Pixel coordinate grounding data.
[Start of section]
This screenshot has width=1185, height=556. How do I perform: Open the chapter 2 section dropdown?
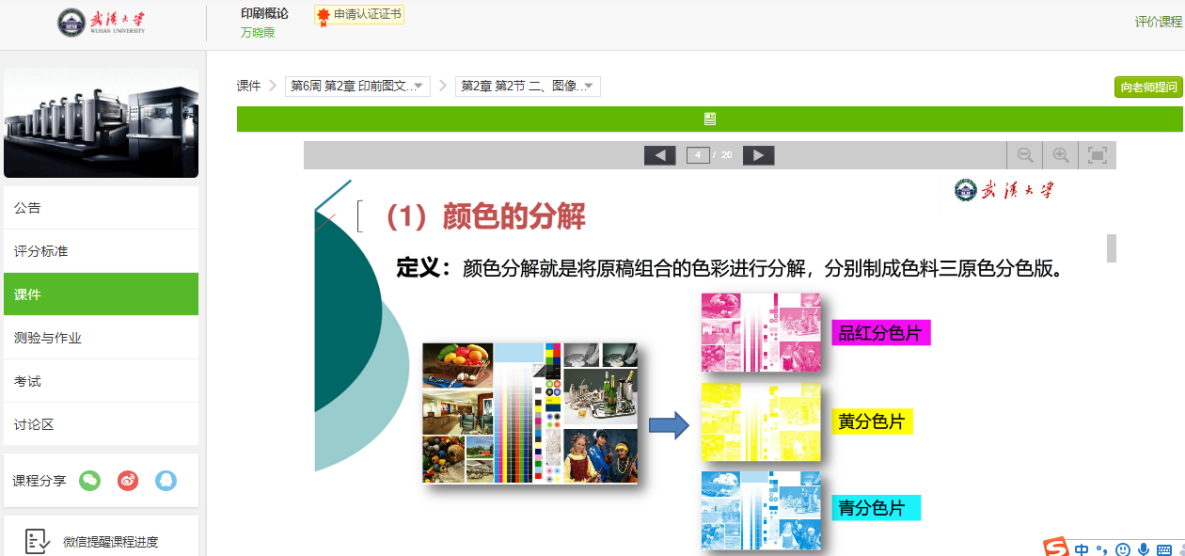click(527, 86)
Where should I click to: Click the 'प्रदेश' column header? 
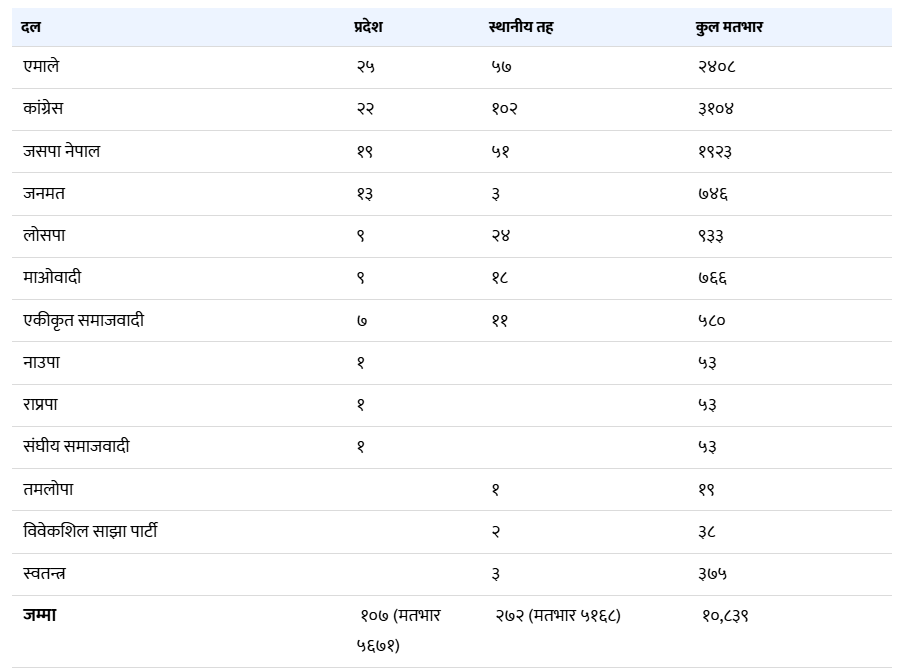click(368, 27)
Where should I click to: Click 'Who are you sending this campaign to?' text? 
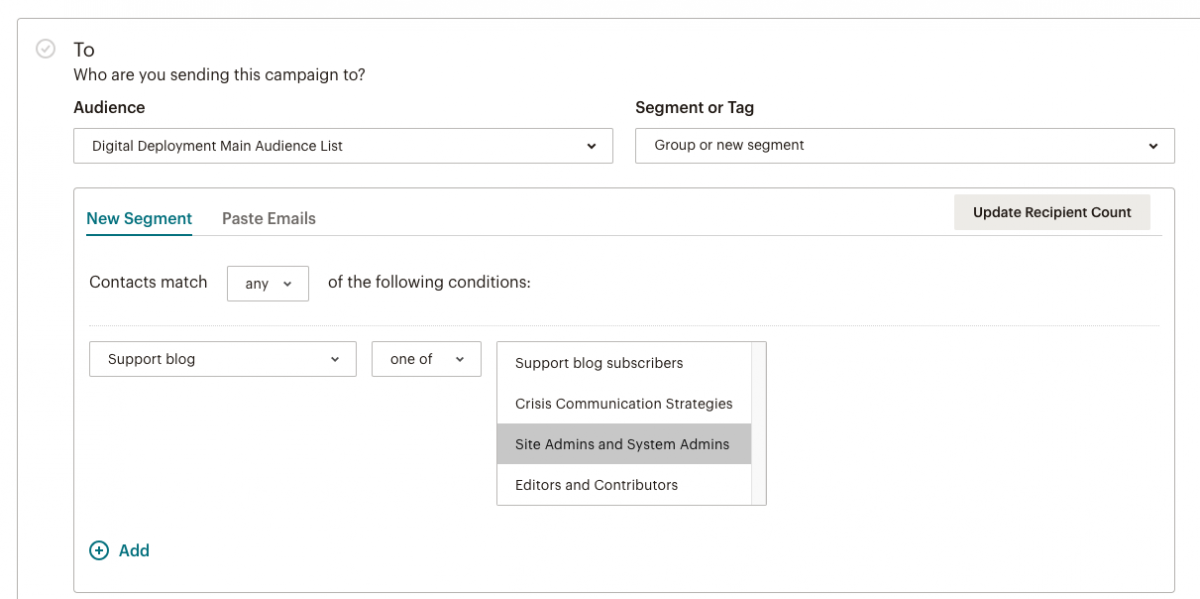pyautogui.click(x=219, y=75)
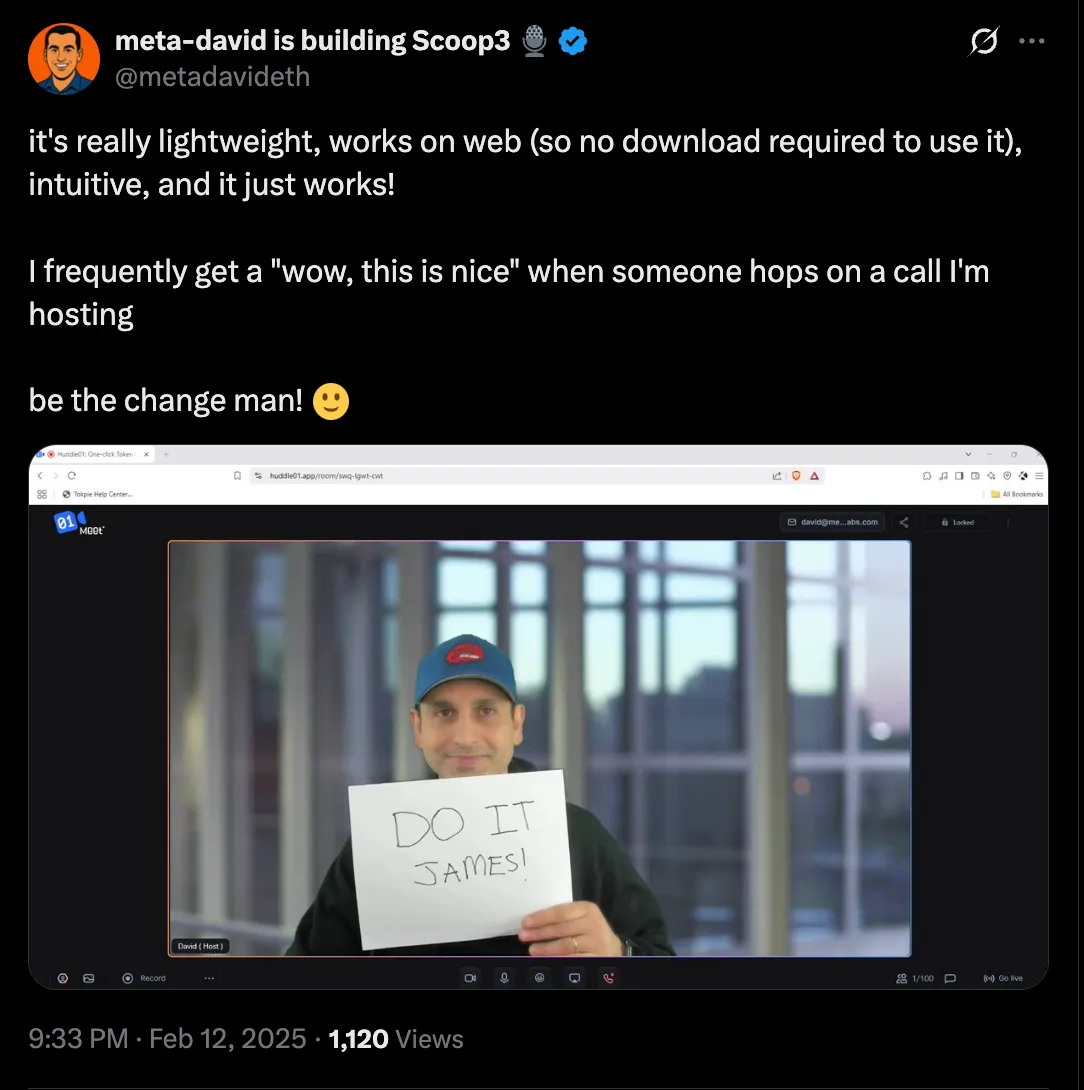
Task: Click the share icon beside the email
Action: coord(904,522)
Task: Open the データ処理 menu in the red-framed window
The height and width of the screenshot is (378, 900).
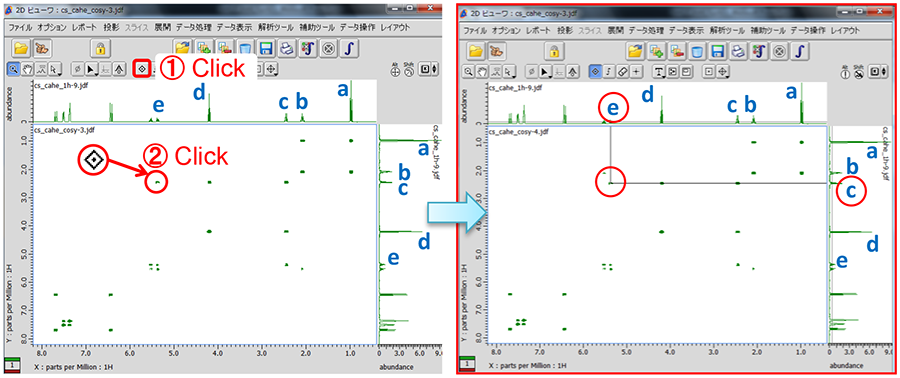Action: [646, 30]
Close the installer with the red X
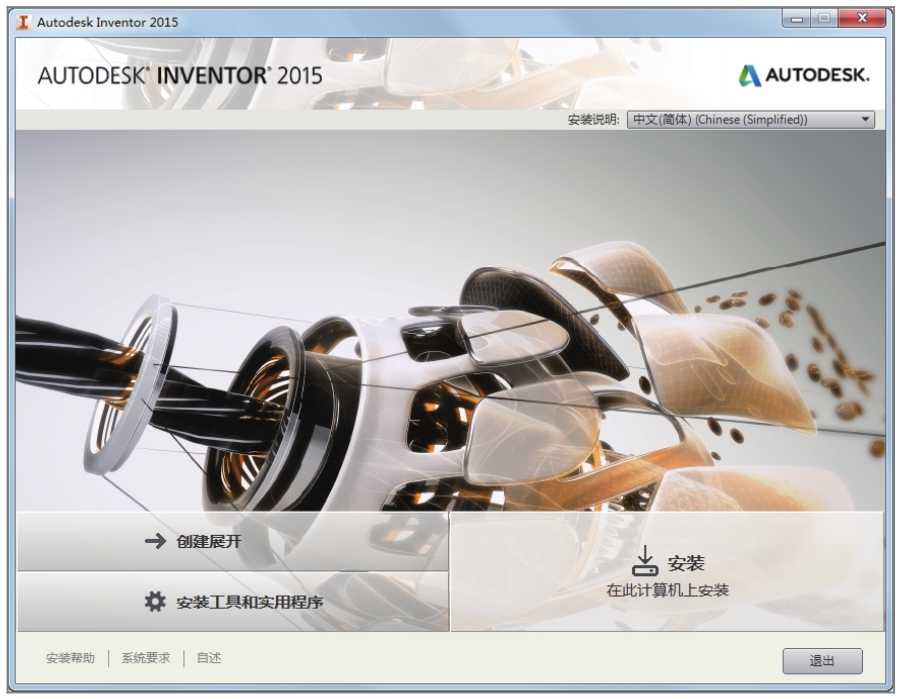This screenshot has height=699, width=901. point(860,20)

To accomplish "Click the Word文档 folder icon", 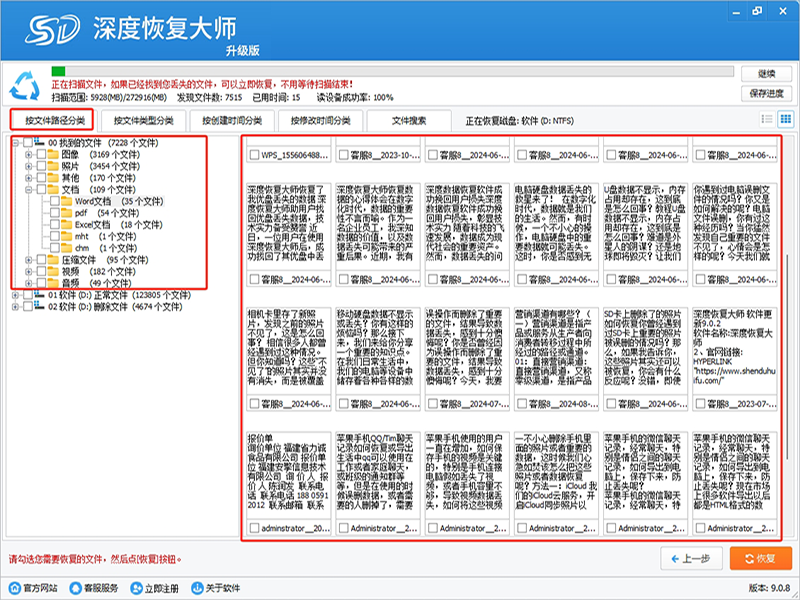I will (x=66, y=201).
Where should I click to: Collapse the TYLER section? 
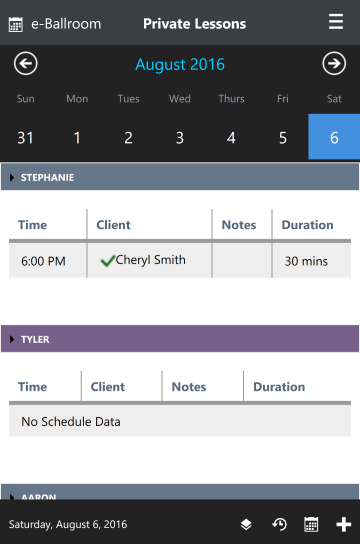[x=180, y=339]
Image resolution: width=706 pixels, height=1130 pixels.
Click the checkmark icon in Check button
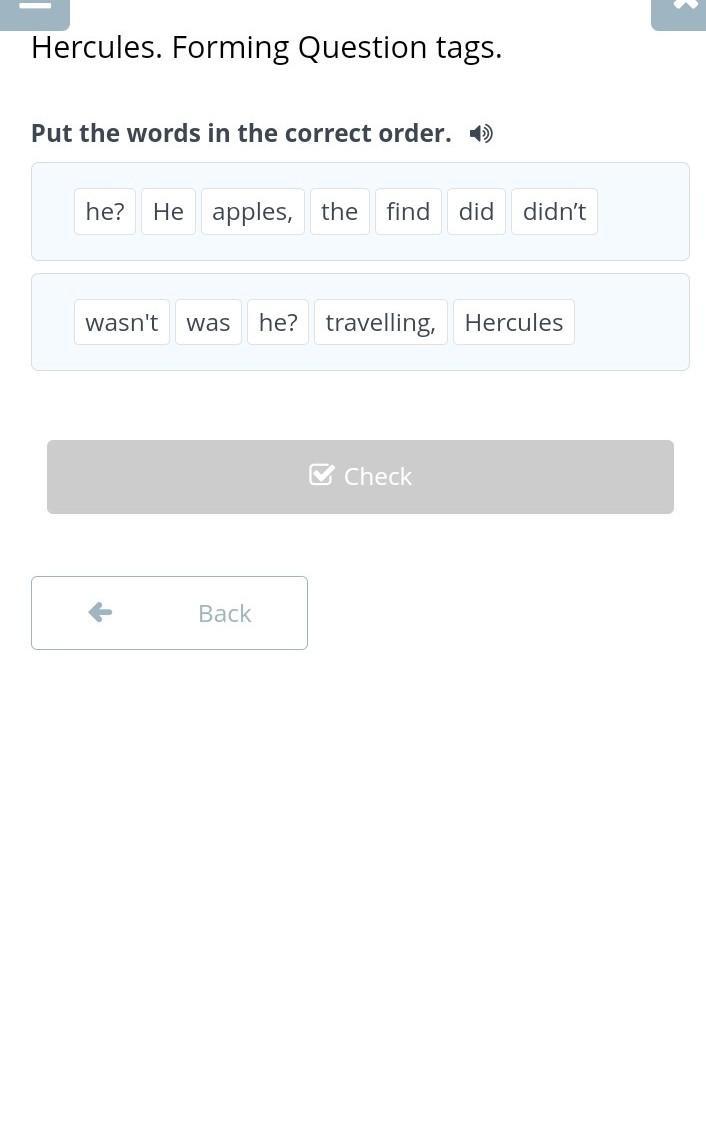coord(321,475)
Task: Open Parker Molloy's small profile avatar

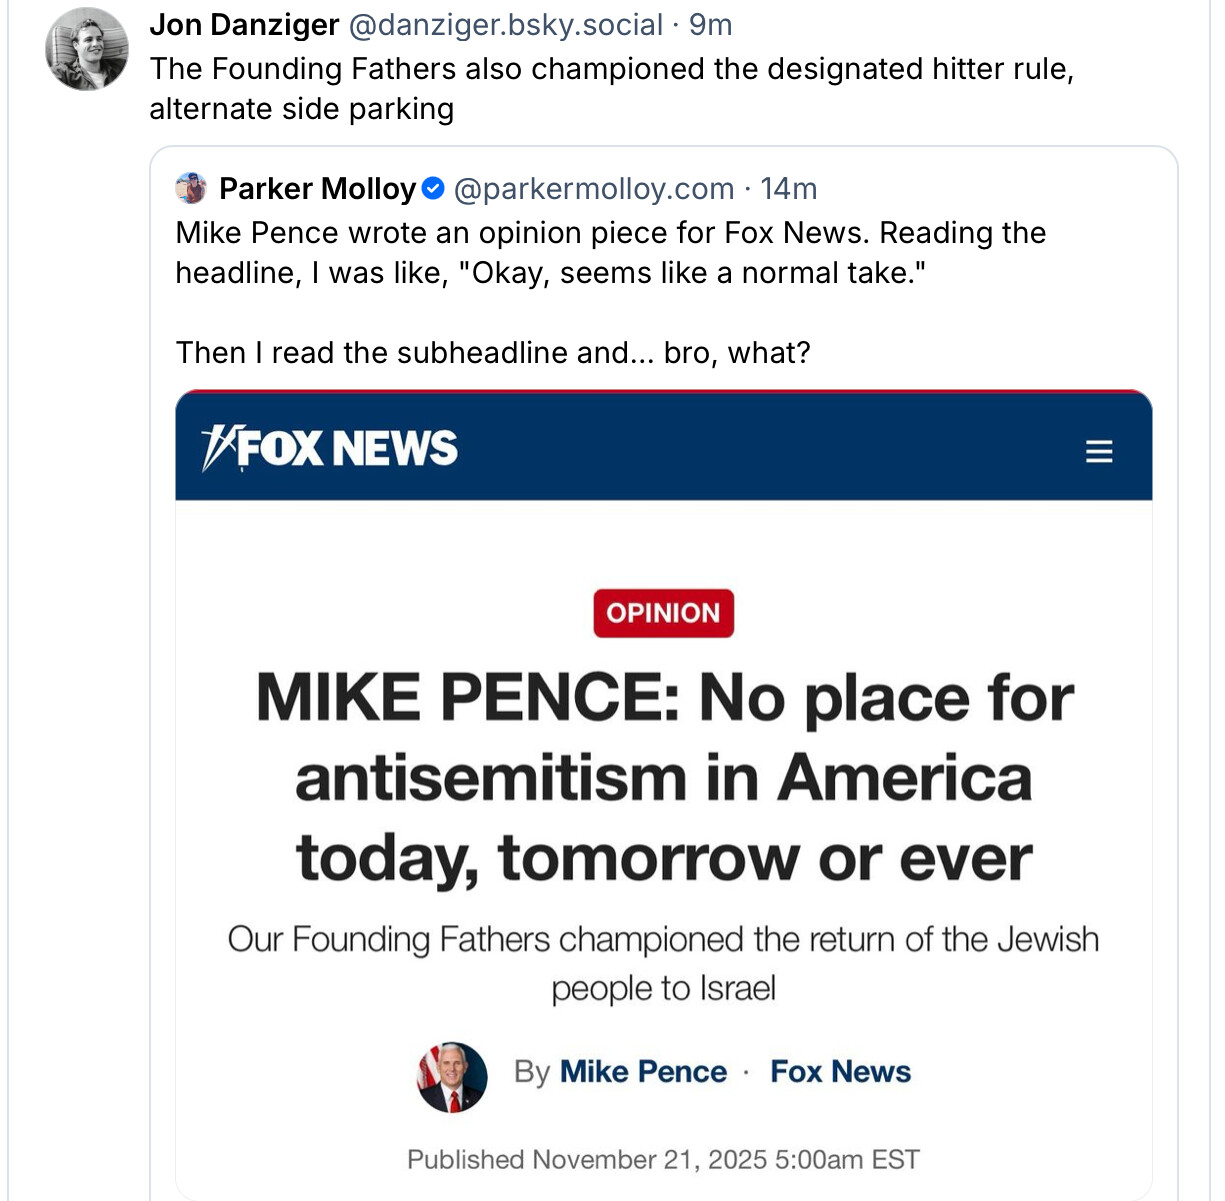Action: pos(191,188)
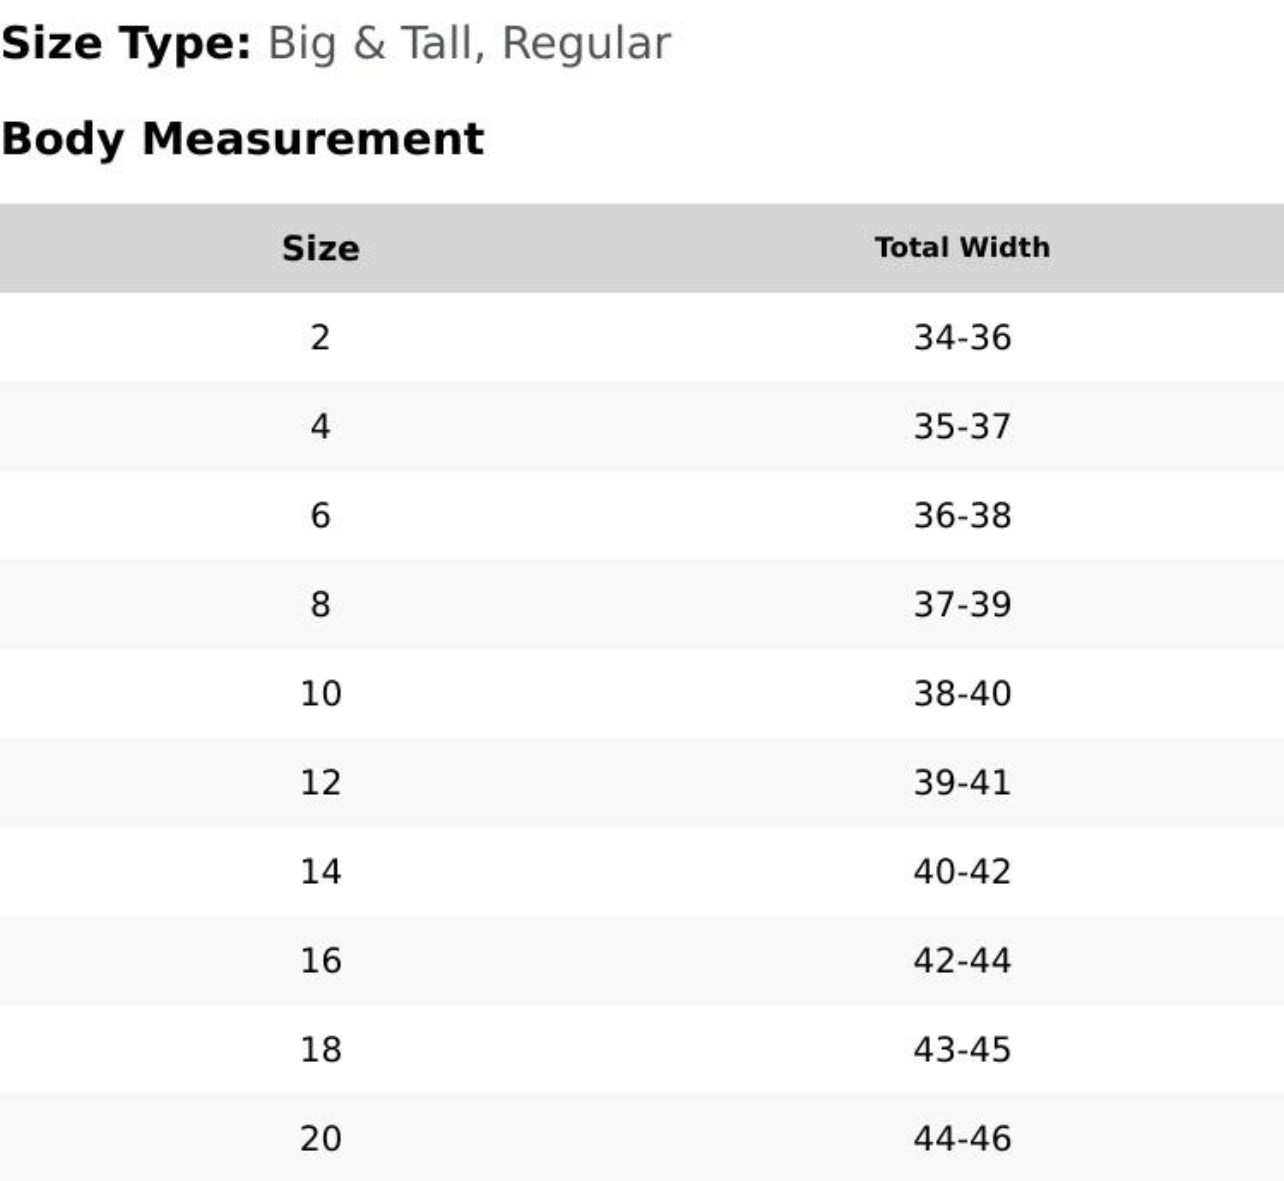
Task: Pick the size 6 cell
Action: click(320, 515)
[End of section]
Task directions. Every line from the line containing "Click the checkmark icon in Check button" through the last line above is to be printed exactly. Pictures are not copied.

Your response.
Click the checkmark icon in Check button
coord(321,475)
Task: Open Parker Molloy's small profile avatar

Action: pos(191,188)
Task: Pick the size 6 cell
Action: click(320, 515)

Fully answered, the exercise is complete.